= Ziggy Lorenc =

Isabelle Anna "Ziggy" Lorenc (/ˈlɒrəns/ LORR-ənss) is a Canadian television and radio personality as well as occasional actress in film and television, best known for hosting programming on the CHUM Limited-owned television stations Citytv, MuchMusic, and Bravo!, having previously worked for CHUM/City as a receptionist.

==Career==
Having done modelling work since the age of thirteen, Lorenc began pursuing acting jobs during her late teens. Hanging around Toronto in the late 1970s among a group of aspiring performers including Michael Wincott, Kim Cattrall, Jim Carrey, and Tonya Lee Williams, Lorenc was accepted at the Neighborhood Playhouse School of the Theatre in New York City via an "audition" that consisted of the school's director Sanford Meisner just speaking to the applicants. The New York stay turned out to be short, however, as the budding actress returned to Toronto due to being unable to support herself financially in New York.

While unsuccessfully looking for acting work in Toronto, young Lorenc supplemented her income via Toronto night club gigs, performing live as a "disco bunny", which led to an appearance on Boogie, Citytv's Canadian disco counterpart to the U.S. music-performance and dance television programs American Bandstand and Soul Train. She would soon meet Citytv producer and creative director Moses Znaimer, a connection that by 1980 resulted in a job at the station as a switchboard operator.

===Citytv===
While working the switchboard at Citytv's 99 Queen Street East headquarters, Lorenc became part of the Switchettes—a group of young female office staff the station sent around the city of Toronto for promotional activities and even human-interest reporting.

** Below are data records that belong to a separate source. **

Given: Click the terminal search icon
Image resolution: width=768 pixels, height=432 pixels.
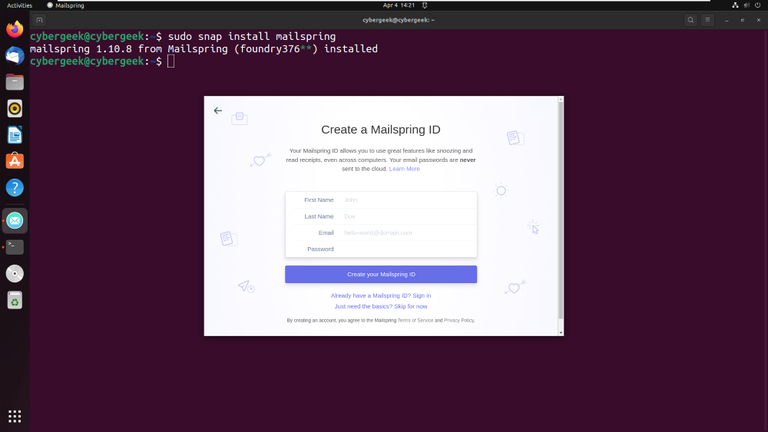Looking at the screenshot, I should (691, 20).
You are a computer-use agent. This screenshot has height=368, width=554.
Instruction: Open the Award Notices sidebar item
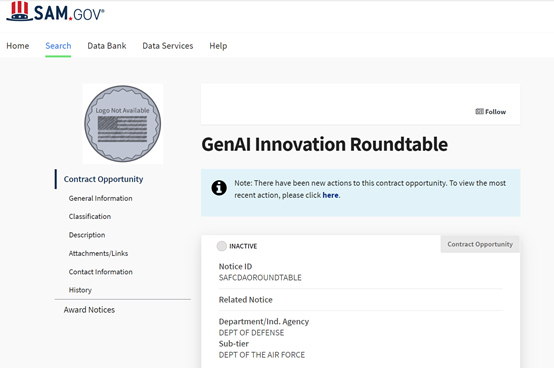coord(89,310)
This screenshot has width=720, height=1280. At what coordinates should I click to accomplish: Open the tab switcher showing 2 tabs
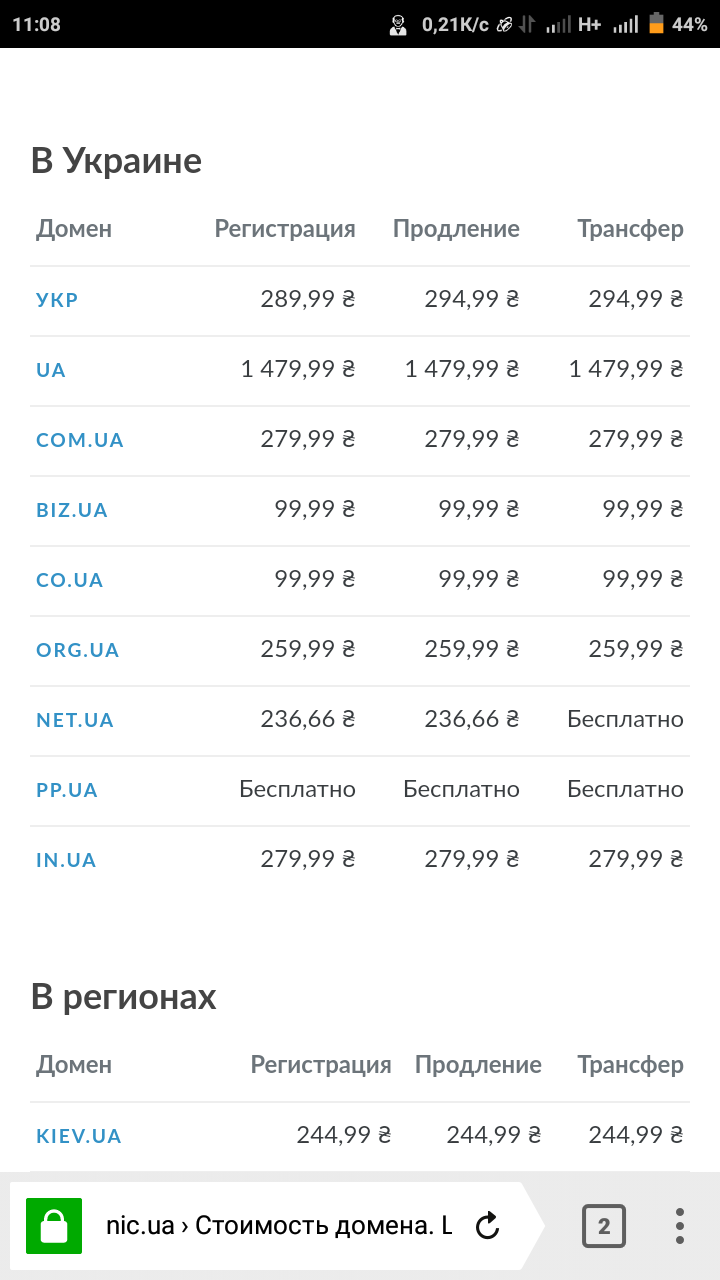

She continued going to acting auditions and soon got a part on the Canadian sketch comedy series Bizarre being shot in Toronto. Asking for time off from her Citytv duties in order to do Bizarre, she got rejected eventually and left Citytv. Her time on Bizarre was short, however, as she got fired after a couple of episodes.

Without both jobs, Lorenc began waitressing at night at Bemelmans, a popular Toronto eatery, while going to acting auditions during the day. She soon got cast as one of the romantic leads in Copper Mountain, a 1983 comedy that was never completed though still got a limited video release, starring Alan Thicke and young impressionist comedian Jim Carrey.

By 1984 she was back in the Citytv fold and was on hand during the launch of Much Music.

Lorenc was also the star/host of the series Life on Venus Ave. She is currently heard on CFZM, hosting a late night program devoted to romantic music.

She also had roles in movies White Room and Love, Sex and Eating the Bones.